INSTRUCTIONS TO FOLLOW: Below are some entries. Return exactly the lines from the one with "Open Calendar from the sidebar navigation" through the final line, leaving out any pictures.

[Stored items]
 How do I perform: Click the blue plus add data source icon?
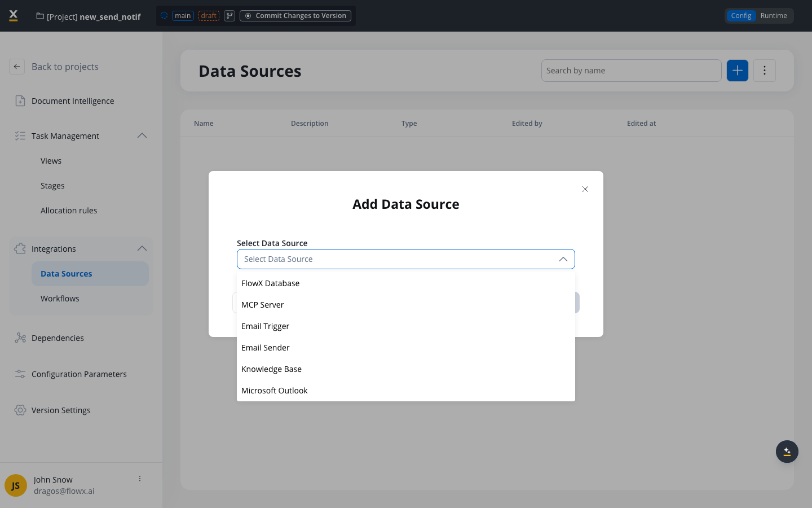click(x=738, y=71)
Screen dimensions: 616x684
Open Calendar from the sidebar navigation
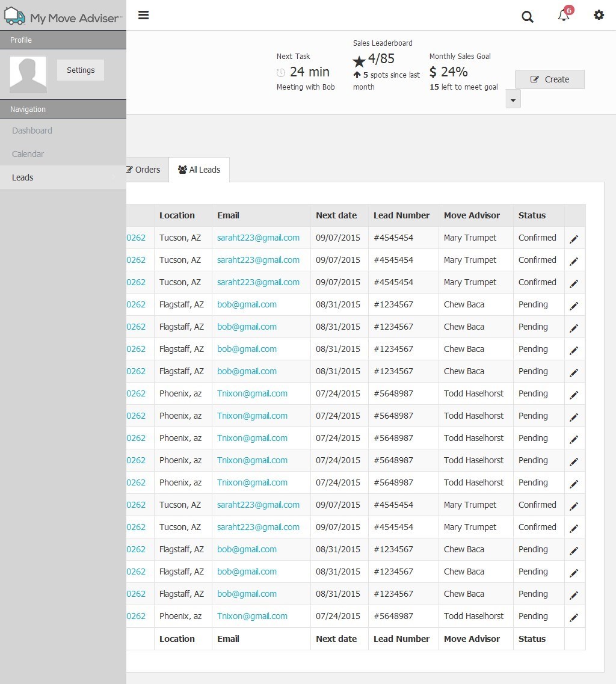[28, 154]
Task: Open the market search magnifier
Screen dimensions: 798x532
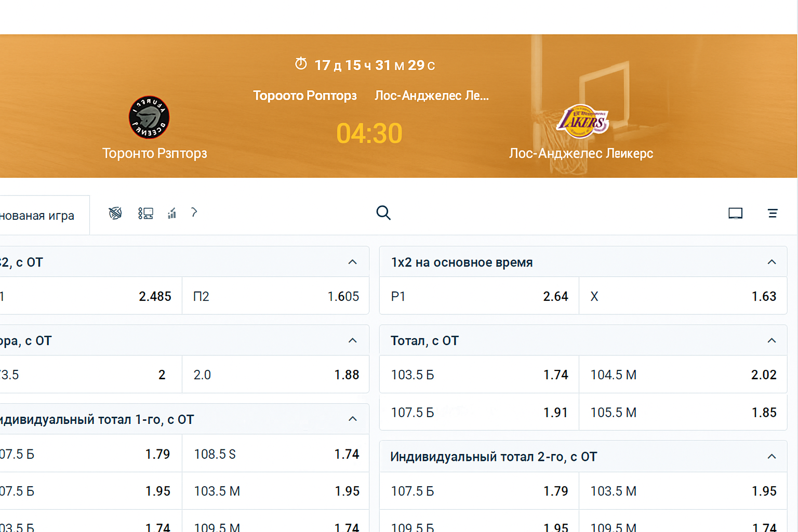Action: (x=383, y=212)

EXERCISE RESPONSE:
Open Calendar from the sidebar navigation
[28, 154]
Task: Open the market search magnifier
Screen dimensions: 798x532
Action: (x=383, y=212)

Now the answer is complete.